EXCERPT TO READ:
+++

A pseudopod or pseudopodium is a temporary arm-like projection of a eukaryotic cell membrane that is emerged in the direction of movement. Filled with cytoplasm, pseudopodia primarily consist of actin filaments and may also contain microtubules and intermediate filaments. Pseudopods are used for motility and ingestion. They are often found in amoebas.
Microfilaments, also called actin filaments, are protein filaments in the cytoplasm of eukaryotic cells that form part of the cytoskeleton. They are primarily composed of polymers of actin, but are modified by and interact with numerous other proteins in the cell. Microfilaments are usually about 7 nm in diameter and made up of two strands of actin. Microfilament functions include cytokinesis, amoeboid movement, cell motility, changes in cell shape, endocytosis and exocytosis, cell contractility, and mechanical stability. Microfilaments are flexible and relatively strong, resisting buckling by multi-piconewton compressive forces and filament fracture by nanonewton tensile forces. In inducing cell motility, one end of the actin filament elongates while the other end contracts, presumably by myosin II molecular motors. Additionally, they function as part of actomyosin-driven contractile molecular motors, wherein the thin filaments serve as tensile platforms for myosin's ATP-dependent pulling action in muscle contraction and pseudopod advancement. Microfilaments have a tough, flexible framework which helps the cell in movement.

+++

WORK INSTRUCTION 1:
According to the passage on pseudopods and microfilaments, what is the usual diameter of a microfilament?
WORK INSTRUCTION 2:
In the passage on pseudopods and microfilaments, rewrite the part between "A pseudopod or" and "found in amoebas.", inclusive, replacing "amoebas" with "amoebae".
WORK INSTRUCTION 3:
Based on the passage on pseudopods and microfilaments, explain why microfilaments help a cell move.

+++

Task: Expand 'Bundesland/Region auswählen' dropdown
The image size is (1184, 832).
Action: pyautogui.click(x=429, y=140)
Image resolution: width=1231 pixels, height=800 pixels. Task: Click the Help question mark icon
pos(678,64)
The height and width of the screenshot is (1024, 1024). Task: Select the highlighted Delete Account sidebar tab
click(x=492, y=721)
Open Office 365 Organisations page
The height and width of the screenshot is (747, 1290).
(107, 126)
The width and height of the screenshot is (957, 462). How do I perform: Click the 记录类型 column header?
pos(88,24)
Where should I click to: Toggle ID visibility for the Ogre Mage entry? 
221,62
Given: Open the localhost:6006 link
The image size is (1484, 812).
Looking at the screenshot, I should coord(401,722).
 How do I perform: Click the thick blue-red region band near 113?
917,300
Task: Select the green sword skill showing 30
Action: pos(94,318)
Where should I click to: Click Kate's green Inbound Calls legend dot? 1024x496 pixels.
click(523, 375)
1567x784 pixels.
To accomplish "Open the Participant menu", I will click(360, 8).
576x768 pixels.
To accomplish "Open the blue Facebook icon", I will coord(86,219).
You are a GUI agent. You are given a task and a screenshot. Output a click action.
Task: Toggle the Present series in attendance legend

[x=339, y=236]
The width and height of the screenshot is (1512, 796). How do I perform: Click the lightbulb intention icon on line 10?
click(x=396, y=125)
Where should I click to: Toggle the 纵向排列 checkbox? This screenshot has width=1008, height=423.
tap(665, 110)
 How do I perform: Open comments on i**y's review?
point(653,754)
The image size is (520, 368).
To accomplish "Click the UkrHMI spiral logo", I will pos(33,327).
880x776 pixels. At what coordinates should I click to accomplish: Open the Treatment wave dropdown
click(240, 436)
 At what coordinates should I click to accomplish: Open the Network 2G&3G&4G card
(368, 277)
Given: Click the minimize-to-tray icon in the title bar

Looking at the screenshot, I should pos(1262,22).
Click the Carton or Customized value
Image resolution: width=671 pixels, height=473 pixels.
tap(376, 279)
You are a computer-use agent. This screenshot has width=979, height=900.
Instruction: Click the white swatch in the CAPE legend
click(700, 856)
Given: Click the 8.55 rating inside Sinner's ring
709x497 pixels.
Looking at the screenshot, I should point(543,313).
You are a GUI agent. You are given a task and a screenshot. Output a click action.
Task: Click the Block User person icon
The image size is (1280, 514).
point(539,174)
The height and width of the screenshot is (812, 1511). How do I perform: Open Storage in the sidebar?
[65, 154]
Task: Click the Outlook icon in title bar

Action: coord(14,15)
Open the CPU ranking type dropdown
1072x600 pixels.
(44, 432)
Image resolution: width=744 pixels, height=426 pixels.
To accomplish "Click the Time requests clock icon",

+++

TASK OUTPUT 1:
About 7 nm.

TASK OUTPUT 2:
A pseudopod or pseudopodium is a temporary arm-like projection of a eukaryotic cell membrane that is emerged in the direction of movement. Filled with cytoplasm, pseudopodia primarily consist of actin filaments and may also contain microtubules and intermediate filaments. Pseudopods are used for motility and ingestion. They are often found in amoebae.

TASK OUTPUT 3:
Microfilaments have a tough, flexible framework that helps the cell move. When they induce motility, one end of the actin filament elongates while the other end contracts, presumably through myosin II molecular motors.